- Born
- Birth nameEdna Rae Gillooly
- Height5′ 6″ (1.68 m)
- Ellen Burstyn was born in Detroit, Michigan, to Correine Marie (Hamel) and John Austin Gillooly. She is of Irish, French/French-Canadian, Pennsylvania Dutch (German), and Native American ancestry. She worked a number of jobs before she became an actress. At 14, she was a short-order cook at a lunch counter. After graduating from Detroit's Cass Technical High School, she went to Texas to model and then to New York as a showgirl on The Jackie Gleason Show (1952). From there, it was to Montreal as a nightclub dancer and then Broadway with her debut in "Fair Game (1957)". By 1963, she appeared on the TV series The Doctors (1963), but she gained notice for her role in Goodbye Charlie (1964). Ellen then took time off to study acting with Lee Strasberg at the Actors Studio.
Her big break came when she was cast as the female lead in The Last Picture Show (1971). For this role, she received nominations for the Golden Globe and Academy Award. Next, she co-starred with Jack Nicholson in The King of Marvin Gardens (1972), giving a chilling performance. Then came The Exorcist (1973). She was again nominated for the Golden Globe and Academy Award. In 1974, she starred in Alice Doesn't Live Here Anymore (1974), for which performance she won the Oscar and BAFTA awards as Best Actress. For the Golden Globe, she was nominated but lost to Marsha Mason. The same year, she made history by winning a Tony Award for the Broadway play "Same Time, Next Year". She won praise and award nominations for her performances in the film versions of Same Time, Next Year (1978) and Resurrection (1980).
In "Resurrection", she played a woman with the power to heal. A succession of TV movies resulting in two Emmy nominations kept her going as did the series The Ellen Burstyn Show (1986). The TV movies continued through the 1990s. Also in the 1990s, she was cast in the supporting role in such movies as The Cemetery Club (1993), How to Make an American Quilt (1995), The Baby-Sitters Club (1995) and The Spitfire Grill (1996). In addition to her acting, She was the first woman president of Actor's Equity (1982-85).- IMDb Mini Biography By: Tony Fontana
- SpousesNeil Burstyn(November 12, 1964 - April 1972) (divorced)Paul Roberts(September 14, 1958 - April 23, 1962) (divorced, 1 child)William Alexander(December 1951 - September 1957) (divorced)
- ParentsCorreine Marie HamelJohn Austin Gillooly
- Her smile
- Her soft, frail voice
- Suffered a permanent spinal injury while filming The Exorcist (1973). In the sequence where she is thrown away from her possessed daughter, a harness jerked her hard away from the bed. She fell on her coccyx and screamed in pain, which was kept in the final version of the released film.
- Turned down the lead role in One Flew Over the Cuckoo's Nest (1975) because she had a sick husband to care for.
- Worked as an acrobat and as a model for paperback covers.
- Her third (and last) husband, Neil Burstyn was a bright, talented upcoming actor and writer (The Monkees (1965)). According to Ellen, he eventually degenerated into mental illness and became schizophrenic and violent. He left her just before she became a star. When she refused his pleas to get back together, he stalked and terrorized her for many years. He committed suicide in 1978.
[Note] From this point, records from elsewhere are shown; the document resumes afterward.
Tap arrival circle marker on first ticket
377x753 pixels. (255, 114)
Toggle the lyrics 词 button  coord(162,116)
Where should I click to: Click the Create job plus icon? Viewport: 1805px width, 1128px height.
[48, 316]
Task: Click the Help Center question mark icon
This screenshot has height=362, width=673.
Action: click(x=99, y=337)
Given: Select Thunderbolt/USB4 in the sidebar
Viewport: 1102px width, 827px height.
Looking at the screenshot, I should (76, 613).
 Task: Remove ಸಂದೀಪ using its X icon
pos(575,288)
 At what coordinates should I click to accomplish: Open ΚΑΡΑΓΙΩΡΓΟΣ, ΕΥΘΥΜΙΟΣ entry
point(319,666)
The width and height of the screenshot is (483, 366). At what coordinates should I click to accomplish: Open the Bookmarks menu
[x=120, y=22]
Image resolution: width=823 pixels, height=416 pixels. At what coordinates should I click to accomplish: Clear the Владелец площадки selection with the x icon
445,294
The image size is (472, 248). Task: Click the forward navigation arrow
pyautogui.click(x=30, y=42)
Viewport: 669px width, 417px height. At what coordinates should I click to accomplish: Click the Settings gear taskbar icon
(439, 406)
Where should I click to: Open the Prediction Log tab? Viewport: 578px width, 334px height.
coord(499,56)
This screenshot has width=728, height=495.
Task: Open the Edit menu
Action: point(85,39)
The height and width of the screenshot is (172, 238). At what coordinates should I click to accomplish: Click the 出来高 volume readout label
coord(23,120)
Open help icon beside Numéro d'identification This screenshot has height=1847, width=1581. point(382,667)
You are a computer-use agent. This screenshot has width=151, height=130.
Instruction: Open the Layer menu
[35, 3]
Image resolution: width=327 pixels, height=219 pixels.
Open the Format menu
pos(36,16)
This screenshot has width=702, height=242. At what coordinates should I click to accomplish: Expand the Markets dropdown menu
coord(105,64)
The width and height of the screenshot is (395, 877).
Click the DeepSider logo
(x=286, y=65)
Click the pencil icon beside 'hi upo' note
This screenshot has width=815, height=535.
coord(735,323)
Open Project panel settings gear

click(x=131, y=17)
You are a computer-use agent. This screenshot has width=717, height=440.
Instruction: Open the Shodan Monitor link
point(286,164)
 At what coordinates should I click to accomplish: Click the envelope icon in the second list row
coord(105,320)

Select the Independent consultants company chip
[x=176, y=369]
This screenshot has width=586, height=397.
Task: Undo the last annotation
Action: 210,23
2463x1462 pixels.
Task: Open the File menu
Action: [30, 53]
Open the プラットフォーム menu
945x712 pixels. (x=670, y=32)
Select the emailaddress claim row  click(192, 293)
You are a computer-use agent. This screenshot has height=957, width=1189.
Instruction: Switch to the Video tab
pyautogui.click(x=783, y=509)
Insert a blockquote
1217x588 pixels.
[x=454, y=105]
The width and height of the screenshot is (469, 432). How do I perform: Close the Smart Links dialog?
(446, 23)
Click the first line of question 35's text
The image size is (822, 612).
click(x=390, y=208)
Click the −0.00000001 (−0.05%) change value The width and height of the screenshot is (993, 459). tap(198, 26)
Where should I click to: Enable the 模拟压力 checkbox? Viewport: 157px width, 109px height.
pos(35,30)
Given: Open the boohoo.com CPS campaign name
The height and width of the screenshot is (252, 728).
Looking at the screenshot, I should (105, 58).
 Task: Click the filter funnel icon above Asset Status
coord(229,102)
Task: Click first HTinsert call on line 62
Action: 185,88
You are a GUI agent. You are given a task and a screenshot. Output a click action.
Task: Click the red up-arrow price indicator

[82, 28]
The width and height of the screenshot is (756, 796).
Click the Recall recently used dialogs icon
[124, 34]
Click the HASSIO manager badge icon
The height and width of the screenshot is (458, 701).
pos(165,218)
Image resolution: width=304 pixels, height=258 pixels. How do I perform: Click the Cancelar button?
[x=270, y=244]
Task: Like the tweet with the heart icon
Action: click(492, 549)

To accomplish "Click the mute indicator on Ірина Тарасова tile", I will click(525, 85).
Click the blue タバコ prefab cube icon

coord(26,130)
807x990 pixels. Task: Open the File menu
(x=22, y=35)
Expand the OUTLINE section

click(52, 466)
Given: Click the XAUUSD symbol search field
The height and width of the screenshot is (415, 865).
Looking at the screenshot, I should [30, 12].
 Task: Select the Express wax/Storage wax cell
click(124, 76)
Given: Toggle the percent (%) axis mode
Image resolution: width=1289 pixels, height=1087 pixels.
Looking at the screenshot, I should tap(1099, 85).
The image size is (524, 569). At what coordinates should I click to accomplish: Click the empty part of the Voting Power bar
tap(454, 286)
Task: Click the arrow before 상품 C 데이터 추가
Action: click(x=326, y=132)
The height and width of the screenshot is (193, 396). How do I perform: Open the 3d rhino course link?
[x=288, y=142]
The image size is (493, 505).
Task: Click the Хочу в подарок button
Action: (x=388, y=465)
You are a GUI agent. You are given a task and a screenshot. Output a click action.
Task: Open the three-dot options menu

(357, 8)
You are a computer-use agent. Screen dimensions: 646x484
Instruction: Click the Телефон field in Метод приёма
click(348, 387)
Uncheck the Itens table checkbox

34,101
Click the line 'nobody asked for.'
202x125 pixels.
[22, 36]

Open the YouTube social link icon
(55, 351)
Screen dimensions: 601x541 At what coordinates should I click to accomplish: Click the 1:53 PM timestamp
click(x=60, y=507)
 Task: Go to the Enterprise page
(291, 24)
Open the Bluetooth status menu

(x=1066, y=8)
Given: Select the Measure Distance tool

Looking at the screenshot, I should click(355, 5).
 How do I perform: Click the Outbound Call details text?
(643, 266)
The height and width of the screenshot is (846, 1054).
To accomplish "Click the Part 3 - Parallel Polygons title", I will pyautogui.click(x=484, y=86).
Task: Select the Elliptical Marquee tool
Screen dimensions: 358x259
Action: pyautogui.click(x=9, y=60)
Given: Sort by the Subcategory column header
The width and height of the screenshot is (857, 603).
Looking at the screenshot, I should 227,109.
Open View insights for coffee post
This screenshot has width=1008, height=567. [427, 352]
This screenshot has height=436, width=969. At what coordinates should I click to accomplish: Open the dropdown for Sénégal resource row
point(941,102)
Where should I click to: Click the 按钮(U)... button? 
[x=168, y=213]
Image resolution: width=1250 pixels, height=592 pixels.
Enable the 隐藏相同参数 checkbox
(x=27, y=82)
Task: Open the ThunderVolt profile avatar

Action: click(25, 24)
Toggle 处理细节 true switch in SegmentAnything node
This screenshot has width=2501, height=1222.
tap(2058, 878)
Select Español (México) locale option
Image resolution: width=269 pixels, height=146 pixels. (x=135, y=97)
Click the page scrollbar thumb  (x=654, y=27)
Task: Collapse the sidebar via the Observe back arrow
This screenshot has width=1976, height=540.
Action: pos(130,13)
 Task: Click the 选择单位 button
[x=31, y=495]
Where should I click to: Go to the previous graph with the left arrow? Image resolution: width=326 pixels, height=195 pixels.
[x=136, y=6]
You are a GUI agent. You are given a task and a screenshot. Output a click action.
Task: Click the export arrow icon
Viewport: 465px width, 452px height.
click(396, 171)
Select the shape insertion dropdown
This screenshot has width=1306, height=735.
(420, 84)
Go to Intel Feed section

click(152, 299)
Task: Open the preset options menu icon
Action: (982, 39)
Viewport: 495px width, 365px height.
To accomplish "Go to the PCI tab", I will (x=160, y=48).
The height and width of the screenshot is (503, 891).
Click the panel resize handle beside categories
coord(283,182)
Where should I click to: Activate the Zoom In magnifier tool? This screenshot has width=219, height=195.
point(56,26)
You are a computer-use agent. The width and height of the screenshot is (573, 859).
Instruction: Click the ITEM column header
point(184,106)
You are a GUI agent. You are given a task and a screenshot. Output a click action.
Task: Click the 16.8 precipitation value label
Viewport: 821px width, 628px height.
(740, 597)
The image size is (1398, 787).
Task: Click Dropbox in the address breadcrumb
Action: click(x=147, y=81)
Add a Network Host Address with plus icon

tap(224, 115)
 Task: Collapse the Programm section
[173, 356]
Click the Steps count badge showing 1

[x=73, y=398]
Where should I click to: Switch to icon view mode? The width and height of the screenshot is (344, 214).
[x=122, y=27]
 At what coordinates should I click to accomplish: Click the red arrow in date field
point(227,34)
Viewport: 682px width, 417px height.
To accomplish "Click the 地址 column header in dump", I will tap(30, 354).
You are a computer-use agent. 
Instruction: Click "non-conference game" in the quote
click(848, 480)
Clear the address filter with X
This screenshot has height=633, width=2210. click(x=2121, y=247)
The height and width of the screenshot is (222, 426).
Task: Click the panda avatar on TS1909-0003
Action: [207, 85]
- In September 2009, she became the 20th person to have won the Triple Crown of Acting: Academy Award (1975: Alice Doesn't Live Here Anymore (1974)); Tony Award (1975: Same Time Next Year), and Emmy Award (2009: Law & Order: Special Victims Unit (1999)).
- Acting feels like a congenital condition to me - it's in my genes.
- It's unfortunate but our society is such that, for women in Hollywood, you get to a certain age and just fall off a cliff. But in my case, I refuse to die. I will hang on, by a little finger if necessary.
- The main way you grow is in deepening compassion. Somehow when you go through painful experiences you're more sympathetic to other people's experiences. After you've been working for awhile and discover how much material you have to call on, you end up saying, 'Oh, thank god I had an unhappy childhood!' I suppose there are some actors somewhere who have had a happy childhood. I just haven't met them yet.
- [on preparing to undertake a complex role] You have hold of a string that you're following, and you're following where this question leads to that question, and it keeps on going until you come to some specific understanding of this human being - as opposed to every other human being in the world.
- I'm a deep-water swimmer. Everything on the surface is usually a mask. I always know what's behind the mask.